Tal como lo tenía pensado, su hijo menor se había despertado y ya estaba organizándose para un día más de escuela, uno más en la cotidianidad, como si nada hubiese pasado antes. Seis y cuarto, se dispuso a sacar el vehículo del parqueadero, Emanuel e Isabela eran los encargados de observar que todo quedara bien apagado, cerrado y organizado antes de salir, al tener listo estos detalles subían al vehículo el cual los dejaría en su próxima parada, el colegio.
Los meses avanzaron y el 28 de diciembre de 2020 terminó esta etapa que le dejó muchas experiencias, conocimientos, recuerdos y un sinfín de motivaciones para seguir luchando contra las adversidades.
Por recomendación de su oncóloga debe tomar medicamentos durante cinco años para prevenir cualquier rastro de su padecimiento y hasta el día de hoy es la viva imagen de la lucha contra el cáncer de seno en el municipio de Marinilla. Ha participado de campañas propuestas por el municipio y más feliz que nunca celebra el 19 de octubre, Día Internacional de lucha contra el Cáncer de Mama impulsado por la Organización Mundial de la Salud.

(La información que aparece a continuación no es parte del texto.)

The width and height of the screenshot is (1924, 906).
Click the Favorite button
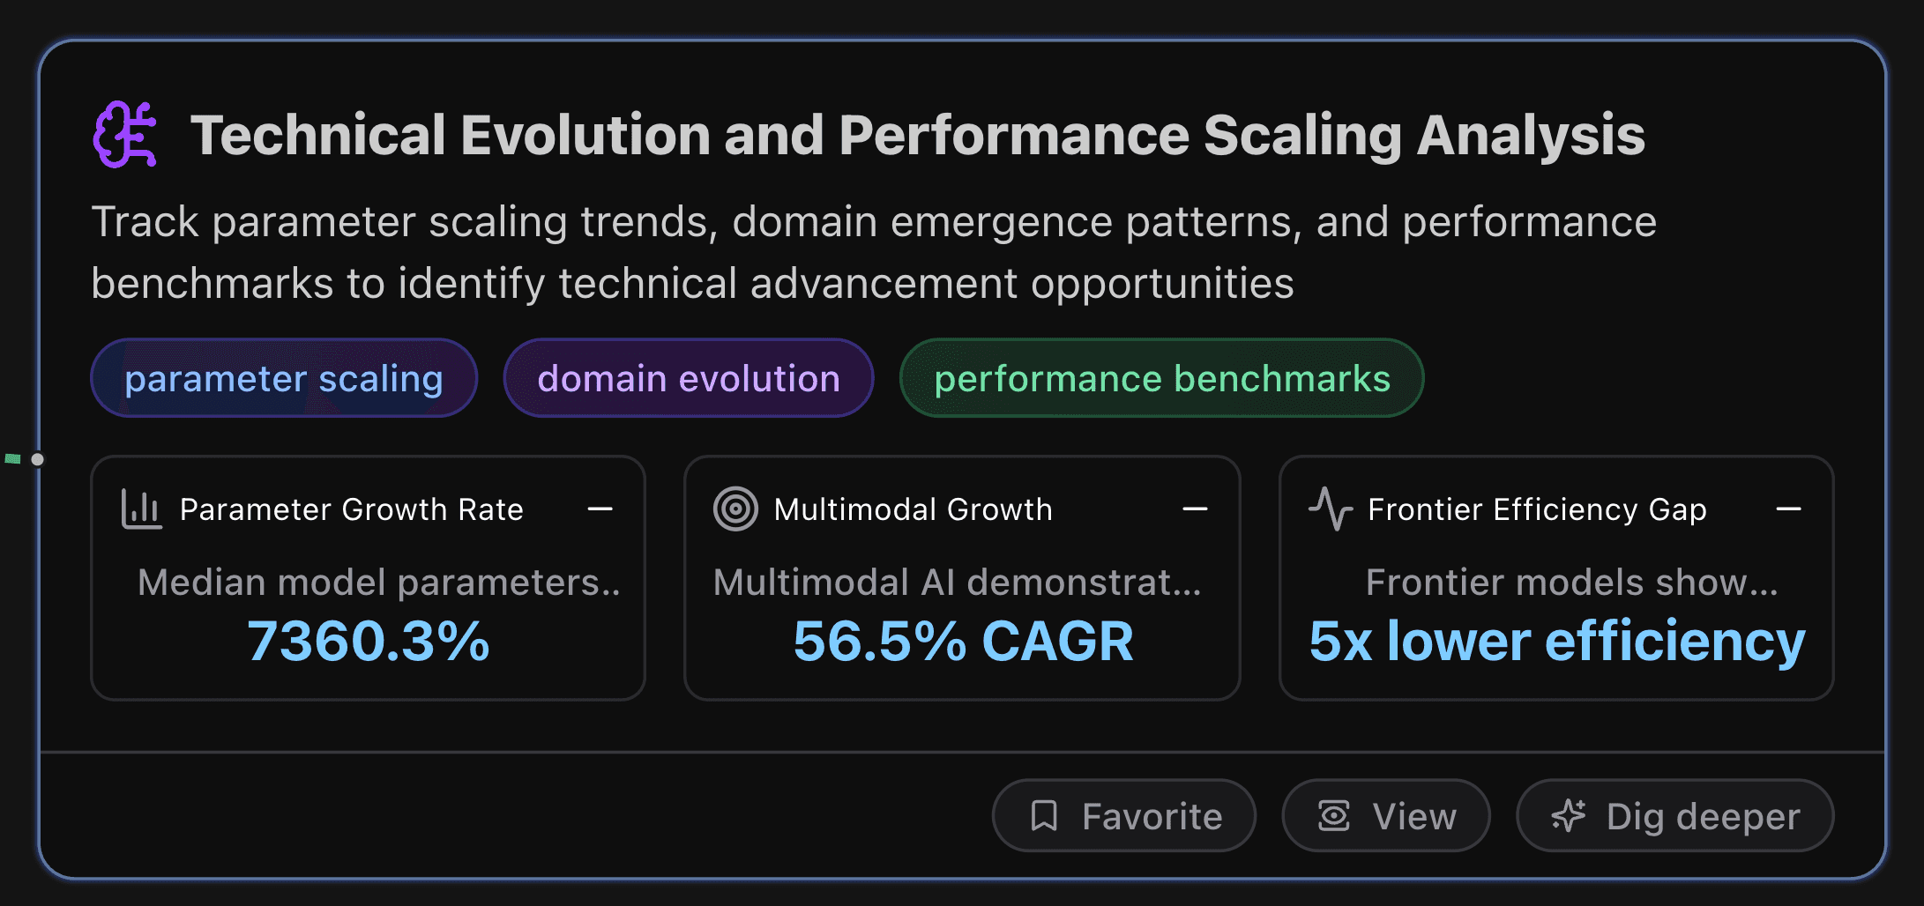[x=1123, y=815]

“A pesar de que la situación es larga, Dios estuvo conmigo. Las cosas se pueden y los milagros se dan. El positivismo que le pongas a la vida, ella te lo devolverá, así que es una invitación para que las personas no vean el cáncer como el fin del mundo, de la vida, sino como una oportunidad para cambiar aspectos de esta para mejorar como persona” concluye Dorita, luego de su paso por una enfermedad que cobra la vida de casi 22.000 mujeres al año en el país.